Me ₂ Mg + 2Me ₃ Ga → Mg (GaMe ₄ ) ₂ 3Mg (GaMe ₄ ) ₂ + 2GaCl ₃ → 8GaMe ₃ + 3MgCl _{2 The} first reaction is with a slight excess of Me ₃ Ga to avoid the formation of zinc impurity adducts. Insufficient molar amount of Me ₂
It was carried out using Mg and. ICP analysis cannot detect the amount of volatile zinc and silicon compounds (0.5 p
less than pm).

Example 6. Purification of Other Group III Alkyls The following reaction was carried out and the final product was purified as in Example 2.

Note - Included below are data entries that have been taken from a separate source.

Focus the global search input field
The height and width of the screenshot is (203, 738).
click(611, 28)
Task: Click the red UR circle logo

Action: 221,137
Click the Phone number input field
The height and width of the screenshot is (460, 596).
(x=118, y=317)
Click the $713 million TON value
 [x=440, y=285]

MeLi + Et ₃ Ga → LiGaMe _x Et _y (x + y = 4) 3LiGaMe _x Et _y + GaCl ₃ → 3GaMe _z Et _w + 3LiCl (z + w = 3) Expressed in another way, the product is a mixture of the following species:

GaMe ₃ GaMe ₂ Et GaMeEt ₂ GaEt _{3 When the} above mixture is distilled off from the decomposition by-products,
Substantially GaMe ₃ and GaEt ₃ (about 55 ° C and 104 respectively)
Boiled at 0 ° C.) and then separated by distillation.

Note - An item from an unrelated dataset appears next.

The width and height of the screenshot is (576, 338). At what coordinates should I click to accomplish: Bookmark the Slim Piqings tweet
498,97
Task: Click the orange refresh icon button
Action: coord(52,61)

A slight molar excess of Et ₃ Ga was used in the first step to avoid the formation of zinc impurity adducts. ICP analysis
It was shown that the amounts of silicon and zinc in the product were undetectable.

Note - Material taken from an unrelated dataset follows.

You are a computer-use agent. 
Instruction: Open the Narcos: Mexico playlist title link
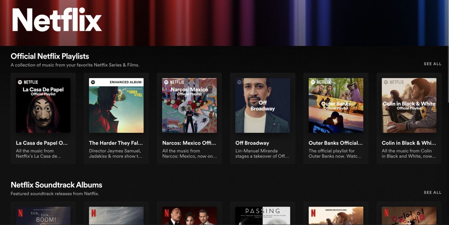[189, 143]
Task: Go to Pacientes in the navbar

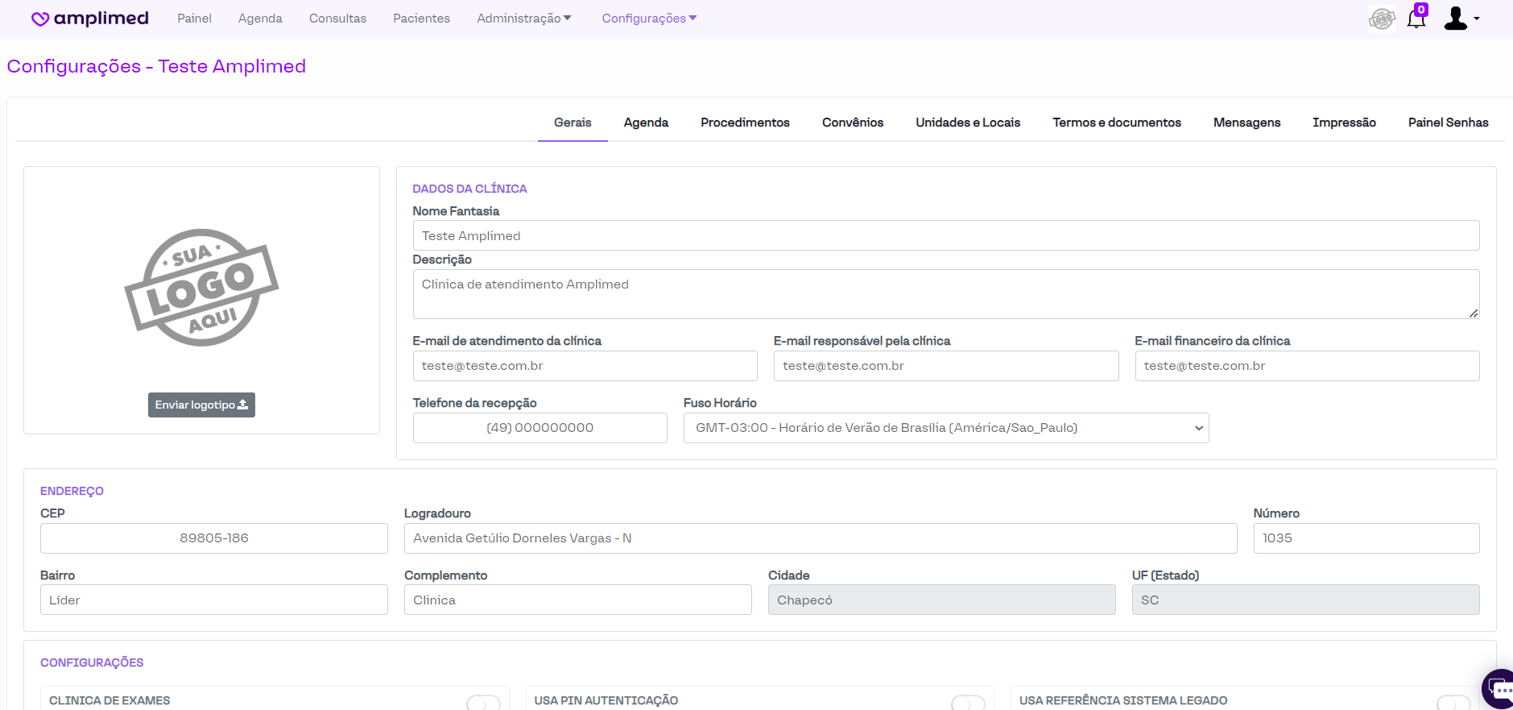Action: coord(421,19)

Continued Front Page (72) Inventor Steven Jay. Manzic United States, New Hampshire 03865, Plaistow, Keller Avenue 3 (72) Inventor Thomas Mitchell USA, Massachusetts 02054, Millis, Maple Avenue 4 (56) Reference JP 62-132888 (JP, A) JP Sho 62- 185090 (JP, A) JP-A-2-67230 (JP, A) Special table Sho 61-502056 (JP, A)

Claims (12)

[Claims] 1. The following formula M ¹ R _a containing impurities of a volatile metal compound in a total amount of less than 1 ppm (wherein M ¹ represents an element of Group III-A of the periodic table, and each R is Independently selected from a hydrogen atom, a hydrocarbyl group and combinations thereof, and a represents an integer 3), the method comprising the steps of: A. ¹ R _{(a + 1)} ] ▲ ⁻ _b ▼ [M ² ] ^{+ b} (In the above formula, M ¹ represents an element of Group III-A of the periodic table, and M ² represents Group I-A of the periodic table and Selected from Group II-A elements and ammonium, a represents the integer 3, b is selected from the integers 1 or 2 and each R
Independently forming a non-volatile intermediate represented by a hydrocarbyl group, a hydrogen atom and combinations thereof, B. distilling out most of the volatile impurities from the intermediate,
Step of providing said intermediate comprising a residue of the volatile organic impurities, C. The following reaction scheme _{^{c [M 1 R (a +}} 1)] ▲ - b ▼ [M 2] + b + dM 1 X a → eM 1
R _a + fM ² X _b (wherein c, d, e and f represent integers selected to maintain equilibrium, and X represents an anion), and the intermediate Decomposing the body and thereby supplying said M ¹ _Ra with said residue, and D. secondary distilling said MR _a with said residue from _a liquid, whereby said product Selectively distilling off the residue of the MR _a such that the residue contains less than 1 ppm;
A method comprising. 2. The method according to claim 1, wherein M ¹ is indium. 3. The method according to claim 1, wherein M ¹ is gallium. 4. The method according to claim 1, wherein M ¹ is aluminum. 5. The method according to claim 1, wherein each R is an alkyl group. 6. The method according to claim 5, wherein M ¹ R _a is trimethylindium. 7. The method according to claim 1, wherein M ² is lithium. 8. The method according to claim 1, wherein X is chloride ion. 9. The method of claim 1, wherein the product of the method comprises less than 0.5 ppm silicon and zinc. 10. The method of claim 1 wherein the product of said method contains less than 0.5 ppm of volatile organometallic impurities. 11. The method of claim 1 wherein the product of the method is suitable for growing a semiconductor layer having an electron mobility of at least 131,000 cm ² / Vs at 77 ° K. 12. The forming step comprises reacting an impure starting material represented by the following formula M ¹ R _a with _a less than theoretical amount of an adducting agent to preferentially form the non-volatile intermediate. The method of claim 1.